C’est à se demander si l’Autorité de la concurrence ne devrait pas s’autosaisir pour mener une enquête sectorielle sur le marché des assistants vocaux et autres agents conversationnels, tant la concentration aux mains d’une poignée d’acteurs – principalement Google avec Google Assistant, Amazon avec Alexa ou encore Apple avec Siri – et l’enfermement des utilisateurs dans ces écosystèmes posent problème. Contacté par Edition Multimédi@, le gendarme de la concurrence nous a répondu : « Nous ne communiquons jamais sur l’existence d’éventuels dossiers à l’instruction ».

Un « oligopole puissant » (rapport CSPLA)
L’Autorité de la concurrence s’est déjà autosaisie sur la publicité en ligne « search » (2010) et « display » (2019), sur les fintechs (2021) ou encore sur le cloud (2022).
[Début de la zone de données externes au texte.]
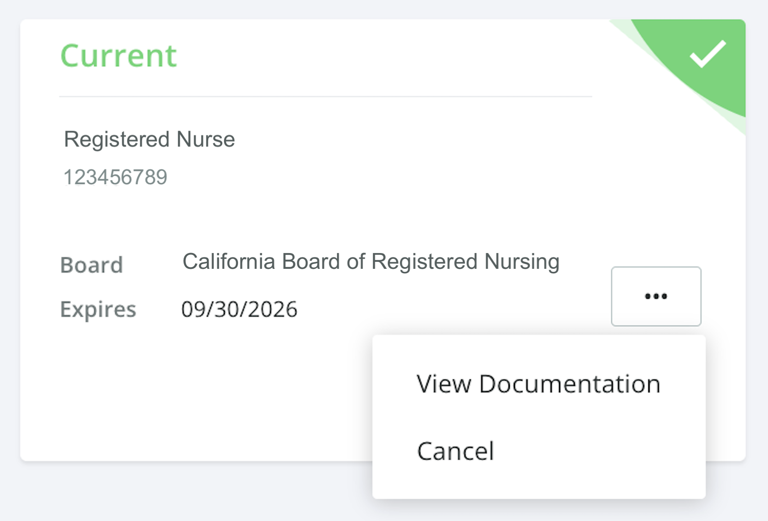Click the white check symbol in the corner

708,54
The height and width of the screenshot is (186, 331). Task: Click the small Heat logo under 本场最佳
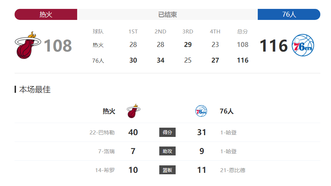pos(133,111)
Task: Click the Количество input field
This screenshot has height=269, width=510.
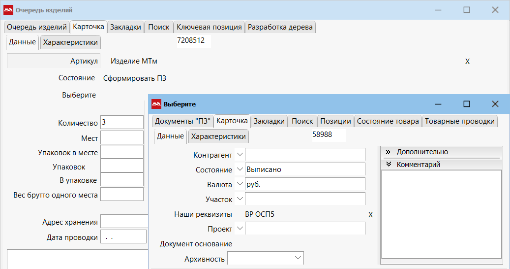Action: pos(121,122)
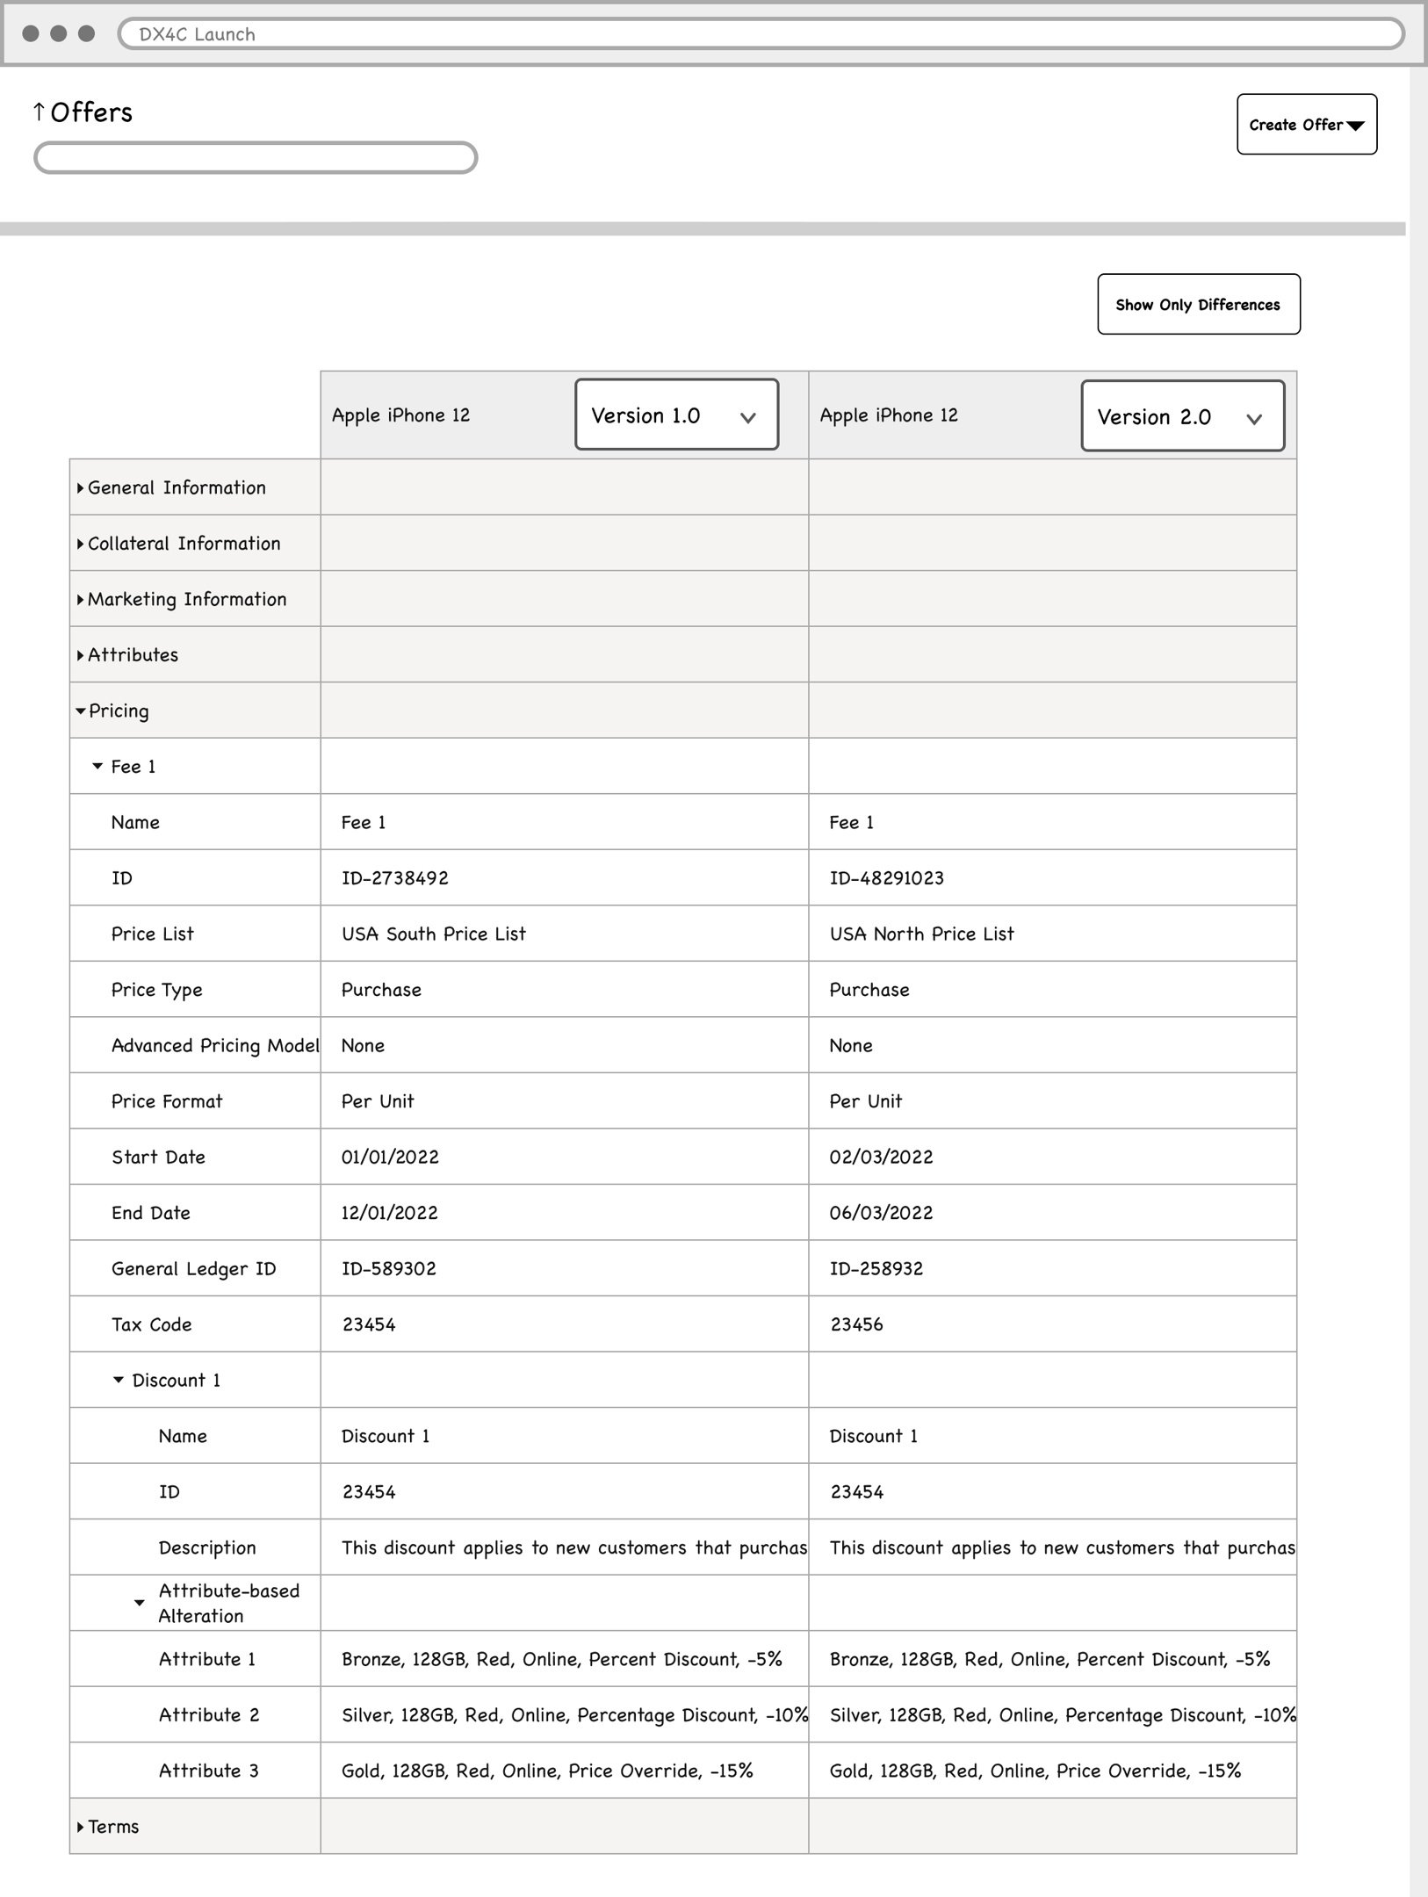
Task: Click the up arrow beside Offers
Action: (x=39, y=112)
Pour l’heure, c’est le Conseil supérieur de la propriété littéraire et artistique (CSPLA) qui s’est penché sur ce marché des assistants vocaux à travers un rapport (1) adopté lors de sa séance plénière du 16 décembre dernier. « Ce rapport n’a pas fait, à ma connaissance, l’objet d’une transmission officielle à l’Autorité de la concurrence », nous indique le conseiller d’Etat Olivier Japiot, président du CSPLA. Mais gageons que les sages de la rue de l’Echelle en ont pris connaissance.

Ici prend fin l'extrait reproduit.